Cold, snowy, windy, winter weather can significantly limit riding days. Here are some ways to keep your boarding or lesson facility clients engaged with non-riding activities that will keep them connected with barn friends until spring arrives.
Group outing: Schedule a day for clients to participate in a group get together. A trip to the movies, a few hours at a roller skating rink or similar activities foster a community atmosphere among clients at your barn.
Get crafty: Have a parent or boarder with a knack for being crafty? Ask if they’d be interested in leading a craft day. Up-cycle old horseshoes into rustic decorations. Reuse aged barn wood to create name plates for stall doors. Collect grapevine from fence lines and weave them into wreaths. There are endless opportunities to be creative.
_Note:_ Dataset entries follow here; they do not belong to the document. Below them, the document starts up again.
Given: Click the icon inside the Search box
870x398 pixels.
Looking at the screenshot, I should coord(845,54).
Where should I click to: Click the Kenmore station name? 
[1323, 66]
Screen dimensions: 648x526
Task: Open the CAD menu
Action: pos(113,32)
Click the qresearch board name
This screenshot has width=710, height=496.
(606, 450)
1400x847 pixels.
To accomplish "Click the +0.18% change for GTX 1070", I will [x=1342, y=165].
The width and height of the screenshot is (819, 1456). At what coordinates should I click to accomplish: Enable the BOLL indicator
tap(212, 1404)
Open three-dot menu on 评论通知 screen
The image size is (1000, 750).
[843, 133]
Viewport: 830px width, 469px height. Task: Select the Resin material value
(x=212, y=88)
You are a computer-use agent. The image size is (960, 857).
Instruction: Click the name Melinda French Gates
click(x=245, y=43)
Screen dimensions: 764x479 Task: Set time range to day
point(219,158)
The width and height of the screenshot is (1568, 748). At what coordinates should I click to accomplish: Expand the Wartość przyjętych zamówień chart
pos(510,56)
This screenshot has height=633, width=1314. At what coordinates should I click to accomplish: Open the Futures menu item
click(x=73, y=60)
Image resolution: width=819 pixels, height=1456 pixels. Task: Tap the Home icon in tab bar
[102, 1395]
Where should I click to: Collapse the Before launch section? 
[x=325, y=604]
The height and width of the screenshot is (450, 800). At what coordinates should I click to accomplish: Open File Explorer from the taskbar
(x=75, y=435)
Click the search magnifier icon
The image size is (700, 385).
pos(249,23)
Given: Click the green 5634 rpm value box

Support client hobbies: Many horse owners have multiple interests and talents. If they sing in a choir, participate in a sports team, play an instrument, etc., encourage clients to support one another’s outside interests in winter months when riding time might be scarce. This could be as simple as sharing what your clients are doing this winter in your newsletter or on your website or social media.
Cook-off competition: Have a competitive group of clients? Host a friendly cooking competition. Pick an easy theme like chili, mac n cheese or cookies. Encourage interested clients to bring their best dishes and recipes to share to the barn on a day full of lessons, or create a separate day for tasting.
Dog days: Dogs and horses tend to go hand-in-hand. When snow, cold and short days limit saddle time, get clients together with their dogs to experience more than the basic game of fetch. Frisbee “disc” training is fun for the indoor arena, backyard and even competitive leagues. Some dogs are more naturally suited for the competitive leagues that are available, but any dog can play and enjoy introductory training. Just make sure the dogs can follow basic commands like sit or stay and are well socialized. Dogs should be at least 18 months old to avoid damage to growth plates. You might even bring in a local dog trainer to host a “dog day” clinic in your indoor arena. Then the dog trainer can host you for an “introduction to horses” for their dog clients.
There are many ways to keep clients active and engaged with your equine business, and each other, during the long, cold days of winter.